As the business world continues to evolve, so does the way your customers interact with businesses. With the rise of digital channels and the increasing expectations of customers (you haven’t seen this have you? ), delivering an outstanding customer experience has become more critical than ever. An essential tool that businesses can use to measure and improve their customer experience is key performance indicators (KPIs).
The hard reality is that your customers have a plethora of options to choose from, and the bar for quality service has been set high and keeps getting raised. To remain competitive, it is essential for businesses to monitor and improve their customer experience consistently. A company’s contact center serves as the face of the company and is often the first (and maybe ONLY) point of interaction between your customer and your business. As a result, it is crucial to measure the success of the contact center in terms of customer satisfaction, agent performance, and operational efficiency.
When it comes to selecting the right KPIs, it can be challenging to determine which ones to use, as different organizations have different objectives. However, some common KPIs that businesses use to measure success in their contact centers include:
- Average Handle Time (AHT): This KPI measures the average amount of time that an agent takes to handle a customer interaction, from the start of the call to the end.
- First-Call Resolution (FCR): This KPI measures the percentage of customer interactions that are resolved on the first call, without the need for the customer to call back.
- Customer Satisfaction Score (CSAT): This KPI measures the level of satisfaction that customers have with their experience with the contact center.
- Call Abandonment Rate: This KPI measures the percentage of calls that are abandoned by customers before they are connected to an agent.
- Net Promoter Score (NPS): This KPI measures the likelihood of customers recommending a company to others.
Distinguishing between leading and lagging indicators is also important when selecting KPIs.
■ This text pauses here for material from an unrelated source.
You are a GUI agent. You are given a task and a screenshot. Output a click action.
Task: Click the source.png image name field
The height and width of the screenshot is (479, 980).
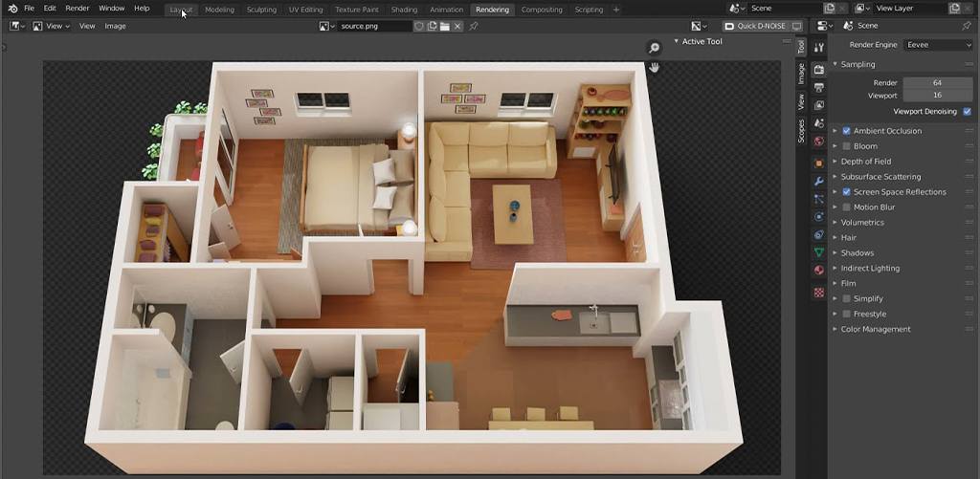click(373, 26)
Leading indicators are metrics that predict future outcomes while lagging indicators measure outcomes that have already happened. For example, the customer satisfaction score is a lagging indicator as it measures the customer’s experience after the interaction has taken place. On the other hand, the call abandonment rate is a leading indicator as it predicts customer frustration and potentially a decline in customer satisfaction.
It is critical to avoid common benchmarking mistakes when selecting KPIs. Examples include comparing metrics that are not directly related or using metrics that are not relevant to an organization’s objectives. For example, it would be inappropriate to compare the call abandonment rate of a high-volume call center with a low-volume call center. The former would likely have a higher rate, as they handle a much larger volume of calls.
Having a technology services partner can help organizations navigate their KPIs and benchmark their performance against industry standards. A partner can provide valuable insights and guidance to help organizations achieve their desired outcomes. Furthermore, a partner can help organizations implement and manage advanced technologies, such as artificial intelligence and self-service, to drive customer engagement and improve customer experience.
KPIs are an essential tool for businesses to measure and improve their customer experience. By selecting the right KPIs, organizations can gain a clear understanding of their performance, make informed decisions, and drive positive outcomes. A technology services partner can provide valuable support and guidance to help organizations achieve their desired outcomes and deliver the best possible customer experience.